Last updated: September 15, 2024
Place
Glen Haven General Store
Gifts/Souvenirs/Books, Historical/Interpretive Information/Exhibits, Information - Maps Available, Information - Park Newspaper Available, Information - Ranger/Staff Member Present, Restroom
Closed for the 2024 Season
The Glen Haven General Store is an America's National Parks sales area. It features t-shirts, sweatshirts, hats, nature games, postcards, books, videos, and convenience items. Public restrooms and vending machines are available nearby during the summer.

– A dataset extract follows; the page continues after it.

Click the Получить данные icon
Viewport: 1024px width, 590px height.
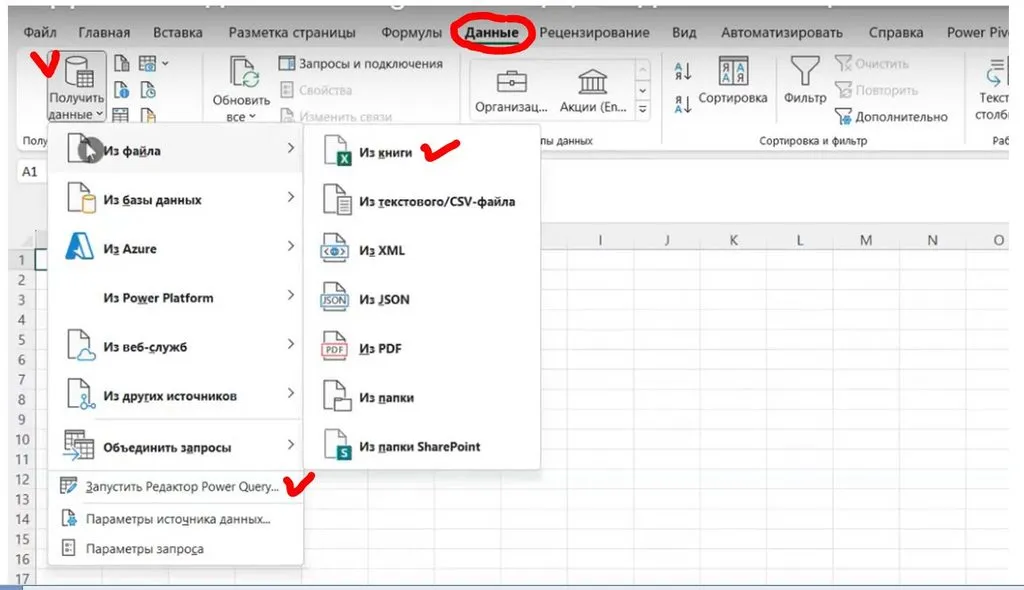(77, 73)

Glen Haven General Store History
There was only one place in the late 19th century and 20th century that provided the necessities for life-meat, produce, fabrics, communication and tools: the General Store. It was the hub of D.H. Day's company. The lumbermen and dock workers were paid in company "scrip" so they could only shop at this store. At different times in its history, the store served as a post office, ticket and freight office for steamers, telegraph station, lumber salesroom, real estate office, and U.S. weather station. It was the nerve center in the hustle and bustle of the town. D.H. Day's own wife refused to live in the large home he built her and insisted instead on living above the store.
Behind the store were an icehouse, granary, slaughterhouse, and croquet lawn.
What could you buy at the store? Flour, coffee, sugar, canned milk, prepared foods, cleaners, candy; local milk, butter, eggs, fruit, and vegetables; cloth, clothes, shoes, hats, gloves, and bedding; tools, building materials, household items, toys, and farm implements; smoking, chewing, and pipe tobacco; patent medicine for humans and animals; gasoline, oil, tires, inner tubes, pumps, and spark plugs; post cards, booklets, picnic baskets, camping gear, fishing poles, nets; and Native American baskets, birch bark and quill work.
Gasoline was purchased from the gasoline pump in front of the store. Gas was pumped into the glass cylinder atop the pump, which was marked in gallons like an oversized beaker and then drained via a release valve through a hose into the car or truck's tank.
The General Store currently sells snacks and souvenirs and offers a small exhibit about D. H. Day.